A season marked by players taking a knee before kickoff in an anti-racism gesture ended with a reminder of the pernicious aspects of fandom. A Wolverhampton Wanderers supporter was arrested for directing a racist gesture at former Manchester United defender Rio Ferdinand, who was working as a TV pundit at Molineux.
“To the Wolves fan who has just been thrown out for doing a monkey chant at me,” Ferdinand said during United’s 2-1 win, “you need to be dismissed from football and educated.”
Harry Kane netted his 23rd goal of the season in Tottenham’s win at Leicester to finish as the league’s top scorer, one ahead of Liverpool’s Mohamed Salah. It could be his last goal for Tottenham. Winning the Premier League Golden Boot for a third time — on top of a league-leading 14 assists — leaves Kane ruing them failing to deliver a first team trophy in his career.
The offseason will feature a European Championship beginning next month for the England captain and the 27-year-old striker pushing for a transfer from the club where he has spent his entire career.

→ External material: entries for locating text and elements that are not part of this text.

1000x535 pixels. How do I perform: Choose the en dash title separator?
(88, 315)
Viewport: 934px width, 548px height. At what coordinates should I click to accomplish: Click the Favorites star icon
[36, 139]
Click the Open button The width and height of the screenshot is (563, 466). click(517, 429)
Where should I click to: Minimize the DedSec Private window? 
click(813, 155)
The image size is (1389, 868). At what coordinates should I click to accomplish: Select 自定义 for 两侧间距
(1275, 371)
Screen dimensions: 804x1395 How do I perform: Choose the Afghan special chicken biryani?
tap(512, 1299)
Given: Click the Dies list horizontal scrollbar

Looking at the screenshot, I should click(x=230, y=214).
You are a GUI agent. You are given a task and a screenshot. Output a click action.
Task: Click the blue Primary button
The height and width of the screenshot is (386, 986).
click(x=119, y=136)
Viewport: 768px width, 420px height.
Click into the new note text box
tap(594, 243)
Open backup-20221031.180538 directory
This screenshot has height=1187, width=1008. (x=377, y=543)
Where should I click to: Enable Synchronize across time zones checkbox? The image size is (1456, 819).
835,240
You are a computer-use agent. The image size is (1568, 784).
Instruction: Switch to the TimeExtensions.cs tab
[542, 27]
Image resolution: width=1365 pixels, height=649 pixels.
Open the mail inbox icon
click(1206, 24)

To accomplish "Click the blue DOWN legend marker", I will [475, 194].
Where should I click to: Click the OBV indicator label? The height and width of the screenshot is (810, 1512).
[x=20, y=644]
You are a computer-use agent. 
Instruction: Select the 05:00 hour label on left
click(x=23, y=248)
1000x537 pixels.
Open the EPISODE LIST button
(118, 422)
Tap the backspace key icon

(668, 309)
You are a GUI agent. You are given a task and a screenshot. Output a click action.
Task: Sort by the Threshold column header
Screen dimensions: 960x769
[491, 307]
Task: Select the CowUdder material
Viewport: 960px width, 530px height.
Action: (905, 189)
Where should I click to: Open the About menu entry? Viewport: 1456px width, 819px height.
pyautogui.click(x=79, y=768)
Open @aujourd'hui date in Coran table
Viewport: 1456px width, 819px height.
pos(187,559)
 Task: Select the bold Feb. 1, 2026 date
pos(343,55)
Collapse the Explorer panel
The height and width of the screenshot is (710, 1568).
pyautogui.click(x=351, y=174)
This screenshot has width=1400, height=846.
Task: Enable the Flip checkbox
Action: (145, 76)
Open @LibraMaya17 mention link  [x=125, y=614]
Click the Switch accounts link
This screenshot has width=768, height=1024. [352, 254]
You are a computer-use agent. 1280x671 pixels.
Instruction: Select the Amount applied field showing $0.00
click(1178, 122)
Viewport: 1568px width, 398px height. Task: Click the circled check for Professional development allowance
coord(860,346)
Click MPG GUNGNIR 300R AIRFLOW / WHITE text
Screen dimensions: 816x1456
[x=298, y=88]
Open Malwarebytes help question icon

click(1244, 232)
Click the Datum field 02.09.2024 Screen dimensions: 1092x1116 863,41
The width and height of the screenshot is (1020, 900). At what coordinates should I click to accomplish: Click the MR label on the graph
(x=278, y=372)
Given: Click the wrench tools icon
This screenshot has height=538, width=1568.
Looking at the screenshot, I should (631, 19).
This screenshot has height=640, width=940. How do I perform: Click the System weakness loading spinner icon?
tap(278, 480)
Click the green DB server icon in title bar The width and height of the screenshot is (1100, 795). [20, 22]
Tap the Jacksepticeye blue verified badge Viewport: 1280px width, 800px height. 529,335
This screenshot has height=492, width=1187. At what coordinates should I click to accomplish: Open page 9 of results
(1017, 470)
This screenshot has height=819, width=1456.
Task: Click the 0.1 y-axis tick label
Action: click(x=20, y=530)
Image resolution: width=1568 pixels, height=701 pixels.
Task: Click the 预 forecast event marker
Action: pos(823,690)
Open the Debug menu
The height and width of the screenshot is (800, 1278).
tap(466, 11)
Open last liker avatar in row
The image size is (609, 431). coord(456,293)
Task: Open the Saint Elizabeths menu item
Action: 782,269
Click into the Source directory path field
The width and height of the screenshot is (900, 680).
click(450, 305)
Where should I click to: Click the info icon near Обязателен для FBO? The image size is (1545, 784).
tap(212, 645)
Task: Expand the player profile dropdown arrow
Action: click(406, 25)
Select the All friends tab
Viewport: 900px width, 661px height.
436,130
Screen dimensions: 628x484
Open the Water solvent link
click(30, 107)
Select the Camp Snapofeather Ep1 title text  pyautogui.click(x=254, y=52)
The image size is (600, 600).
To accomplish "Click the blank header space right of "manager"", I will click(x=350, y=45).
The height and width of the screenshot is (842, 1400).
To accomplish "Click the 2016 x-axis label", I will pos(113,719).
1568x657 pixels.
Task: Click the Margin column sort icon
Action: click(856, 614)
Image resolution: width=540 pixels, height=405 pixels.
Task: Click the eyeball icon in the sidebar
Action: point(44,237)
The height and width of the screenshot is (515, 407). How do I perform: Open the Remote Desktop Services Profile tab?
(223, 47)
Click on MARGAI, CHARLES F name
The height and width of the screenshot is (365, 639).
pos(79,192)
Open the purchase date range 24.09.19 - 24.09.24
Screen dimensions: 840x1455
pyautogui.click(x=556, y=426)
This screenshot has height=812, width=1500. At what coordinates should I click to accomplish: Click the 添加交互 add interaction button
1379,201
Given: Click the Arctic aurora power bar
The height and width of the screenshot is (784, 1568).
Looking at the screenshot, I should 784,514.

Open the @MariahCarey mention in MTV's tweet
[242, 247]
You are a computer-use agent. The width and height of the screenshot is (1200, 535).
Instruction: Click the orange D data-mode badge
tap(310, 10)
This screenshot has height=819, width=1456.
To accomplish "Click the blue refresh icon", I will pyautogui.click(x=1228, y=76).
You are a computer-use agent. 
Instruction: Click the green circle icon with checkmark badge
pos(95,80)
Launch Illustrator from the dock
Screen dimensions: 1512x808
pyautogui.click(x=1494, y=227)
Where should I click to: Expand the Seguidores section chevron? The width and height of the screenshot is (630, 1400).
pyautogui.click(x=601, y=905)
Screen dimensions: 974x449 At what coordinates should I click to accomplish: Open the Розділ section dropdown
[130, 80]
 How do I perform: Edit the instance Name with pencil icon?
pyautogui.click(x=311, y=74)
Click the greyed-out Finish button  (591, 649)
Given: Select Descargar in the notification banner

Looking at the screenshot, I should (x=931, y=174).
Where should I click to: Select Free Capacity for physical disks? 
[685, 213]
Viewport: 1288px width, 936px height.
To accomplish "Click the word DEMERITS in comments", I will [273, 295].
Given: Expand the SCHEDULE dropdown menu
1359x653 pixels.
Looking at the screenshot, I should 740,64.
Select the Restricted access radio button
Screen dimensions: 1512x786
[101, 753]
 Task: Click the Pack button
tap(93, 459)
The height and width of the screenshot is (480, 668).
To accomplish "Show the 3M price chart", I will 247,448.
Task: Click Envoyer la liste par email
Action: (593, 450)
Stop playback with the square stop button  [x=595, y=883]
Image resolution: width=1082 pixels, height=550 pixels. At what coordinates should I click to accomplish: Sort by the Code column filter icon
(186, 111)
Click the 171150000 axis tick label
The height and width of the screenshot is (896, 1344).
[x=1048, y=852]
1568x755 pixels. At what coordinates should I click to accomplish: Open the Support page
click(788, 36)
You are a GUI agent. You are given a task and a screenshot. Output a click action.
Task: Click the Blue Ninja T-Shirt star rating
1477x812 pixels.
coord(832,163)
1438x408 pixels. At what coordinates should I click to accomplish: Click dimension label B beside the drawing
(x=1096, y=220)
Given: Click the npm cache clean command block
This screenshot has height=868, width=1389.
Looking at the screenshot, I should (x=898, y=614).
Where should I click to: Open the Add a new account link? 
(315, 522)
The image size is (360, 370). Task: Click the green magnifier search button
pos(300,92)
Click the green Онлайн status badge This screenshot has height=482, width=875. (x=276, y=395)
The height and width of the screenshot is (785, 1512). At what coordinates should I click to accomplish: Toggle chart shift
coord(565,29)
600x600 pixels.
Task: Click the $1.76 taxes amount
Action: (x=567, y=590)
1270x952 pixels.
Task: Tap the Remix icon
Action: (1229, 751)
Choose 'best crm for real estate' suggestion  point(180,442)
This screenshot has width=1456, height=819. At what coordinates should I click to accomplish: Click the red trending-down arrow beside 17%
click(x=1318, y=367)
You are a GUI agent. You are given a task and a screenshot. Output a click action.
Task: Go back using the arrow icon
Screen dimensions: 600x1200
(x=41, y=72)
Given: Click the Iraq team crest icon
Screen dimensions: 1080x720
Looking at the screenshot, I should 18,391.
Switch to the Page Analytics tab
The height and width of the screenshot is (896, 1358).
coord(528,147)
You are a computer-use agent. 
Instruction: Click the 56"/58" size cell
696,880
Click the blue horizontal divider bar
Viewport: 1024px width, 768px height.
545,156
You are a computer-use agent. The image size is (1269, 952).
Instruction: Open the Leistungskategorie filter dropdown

Gareth Bale left Tottenham in 2013 but returned from Real Madrid on loan this season and took his league tally to 11 with the final two goals that sealed the win at Leicester. A decision has been made on the Welsh forward’s future but he’s not saying.
“It just has to happen after the Euros,” he said. “I know what I’m doing but it’ll just cause chaos if I say anything now.”
Tottenham also has to find a manager, with Ryan Mason only put in temporary charge following Jose Mourinho’s firing last month.
Leicester manager Brendan Rodgers distanced himself from the vacancy despite the agony of missing out on the Champions League. Leicester was leading 2-1 with about 15 minutes to go, only for goalkeeper Kasper Schmeichel to punch the ball into his own net before Bale’s double as Rodgers’ side poured forward in search of a winner knowing that Chelsea was losing.
“I feel emotional now that we have just missed out but that motivates me even more to be here and to try to help the club and push them up towards that level,” Rodgers said.
Joining Leicester in the Europa League will be West Ham, which had been in contention for a top-four finish until recently. Still, the 3-0 victory over Southampton sealed sixth for the east London club’s highest finish since 1999.
“Get your vaccines, get your passports, we’re going to Europe,” West Ham manager David Moyes told the crowd.
The three relegation spots were already resolved. Fulham bowed out with a 2-0 loss to Newcastle, while West Bromwich lost 3-1 at Leeds. Last-place Sheffield United signed out on the high of beating Burnley 1-0.